If a foul sewer odor overwhelms your home, and you can't locate the source of the smell, check the unused or barely used bathrooms in your house. Unused sink traps (p-traps) and drains can dry out and release odors into the house. Sewer odors can be toxic or dangerous, so it's essential that you find the source of the odors and repair it. With this information and tips, you can eliminate the smell in your home now.
Where Does the Odor Come From and Why?
Your sinks use special pipes called p-traps to help water move through their plumbing pipes. The traps can look like the letter "U" or the letter "S." Most homes use U-shaped traps.
Traps connect directly to drains and empty into plumbing pipes. The traps main job is to "collect" or stop sewer odors before they reach your drains. But in order to do this, traps need to hold a small amount of water inside them. The water forms a barrier or seal between the pipes and drains.
If you don't run water down the drain in your sink, the water inside their traps can evaporate and no longer block sewer odors.
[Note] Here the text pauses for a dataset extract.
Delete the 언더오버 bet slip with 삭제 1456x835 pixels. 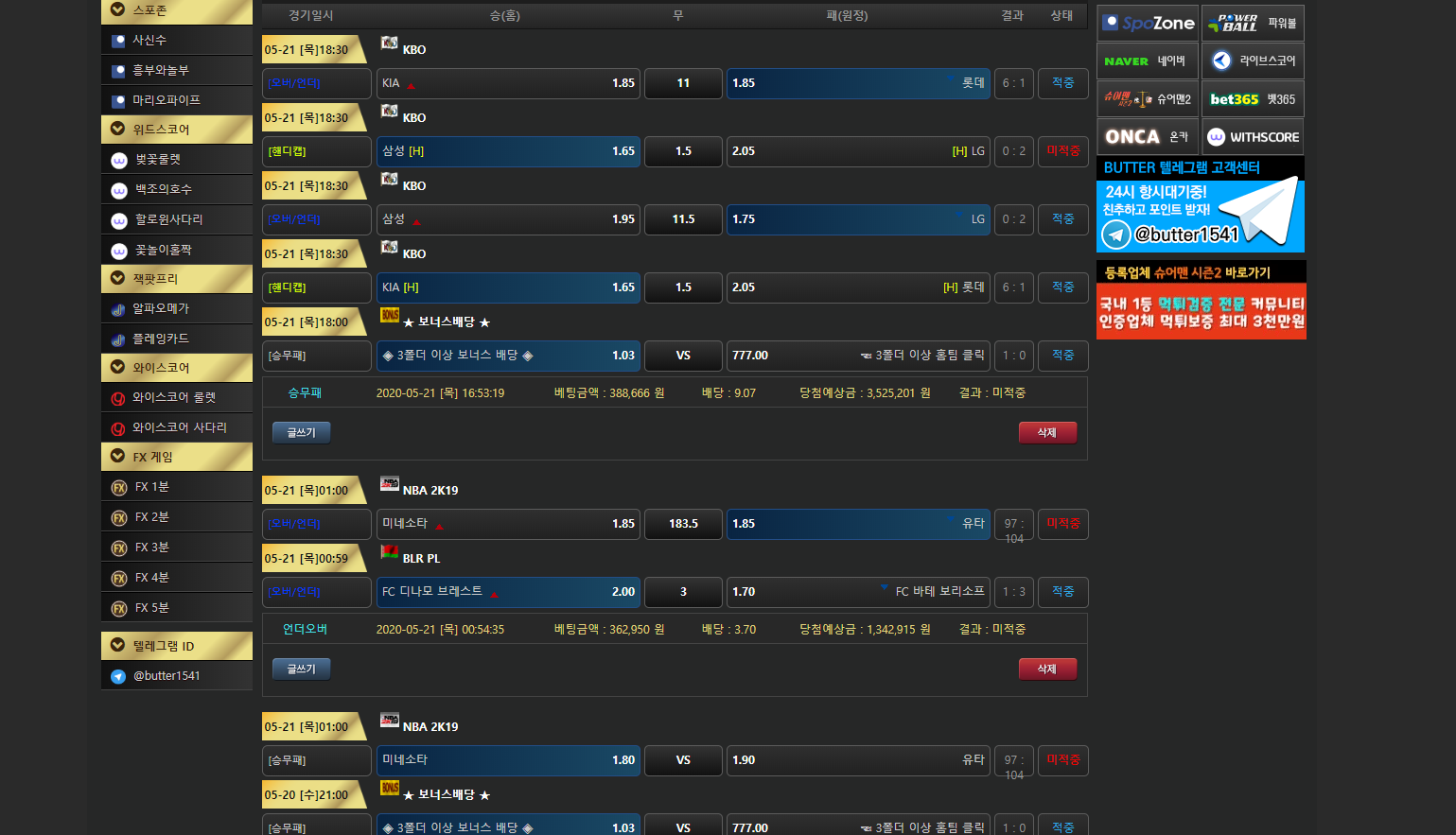coord(1047,669)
Instead, the odors begin to pass through the trap and out of the drain. Sewer odors can waffle throughout the home, even in places away from the original source. The overpowering odor makes it difficult to pinpoint the source that caused it.
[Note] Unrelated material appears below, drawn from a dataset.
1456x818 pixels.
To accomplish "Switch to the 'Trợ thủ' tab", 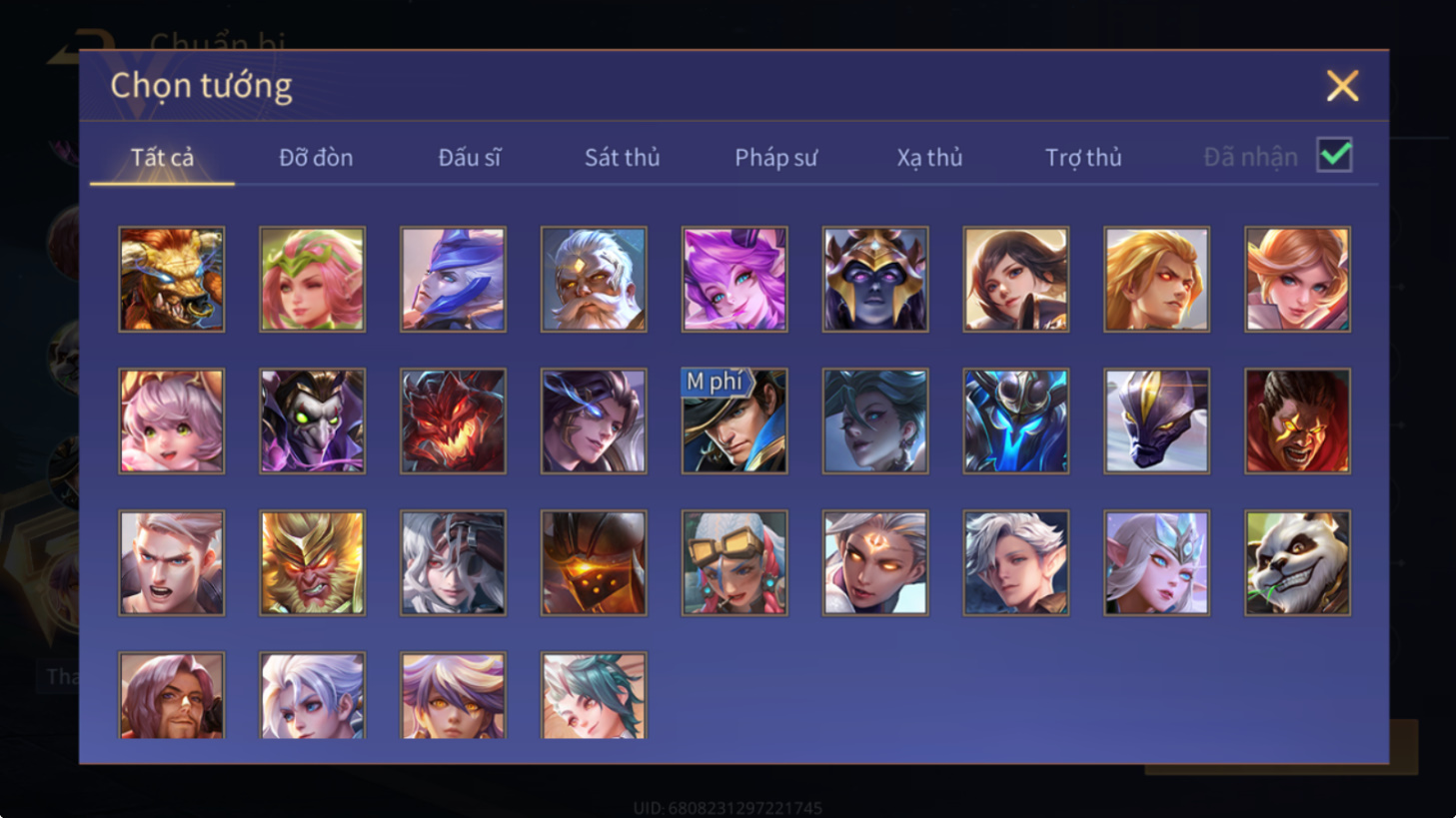I will pos(1083,158).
With a few simple tips, you can try to solve your dilemma.
What You Can Do About the Odor?
First, you'll need to examine your yard to see if the sewer smell didn't come from a broken underground sewer line. Sometimes, sewer pipes break open, collapse, or degrade. Raw sewage can rise from a damaged pipeline and create horrible odors inside and outside the home. Some of your sink drains might back up or release odors.
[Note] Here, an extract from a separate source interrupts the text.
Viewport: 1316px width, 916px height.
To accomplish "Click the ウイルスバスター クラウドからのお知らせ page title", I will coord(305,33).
If a sewer line break did occur outside the house, you may be able to spot it. The soil or dirt might appear wet over the line. Flies and other insects might also frequent the location. Look for the signs mentioned above, then contact a plumber immediately if you find these issues. You can't repair a sewer line without professional help.
If you don't find signs of a broken sewer line, take your inspection into the house. You want to check any bathrooms in the house you might not use regularly, such as the bathrooms in your guest rooms or basement. Examine the drains in your unused sinks. If strong odors rise up from the drains, the traps might lack water.
You can try to fill the traps with water. Simply turn on your hot water taps and allow water to flush out the drain. After a few minutes or so, turn off the tap and wait. If the odors go away, you solved the issue. If the odors remain, you can try cleaning out the traps with 2 or 3 cups of vinegar or bleach and hot water. Bacteria can grow inside the dry traps and add to the foul odor. Cleaning the traps may help remedy this issue.
If the cleaning doesn't help, physically remove the traps and inspect them for clogs. Use a thin brush or rag to clean out the traps, then reconnect the traps to the sink drains. If the odor remains, you'll need to call a plumber for assistance. You might have a clog in the toilet, bathtub, or elsewhere in the home you can't access easily.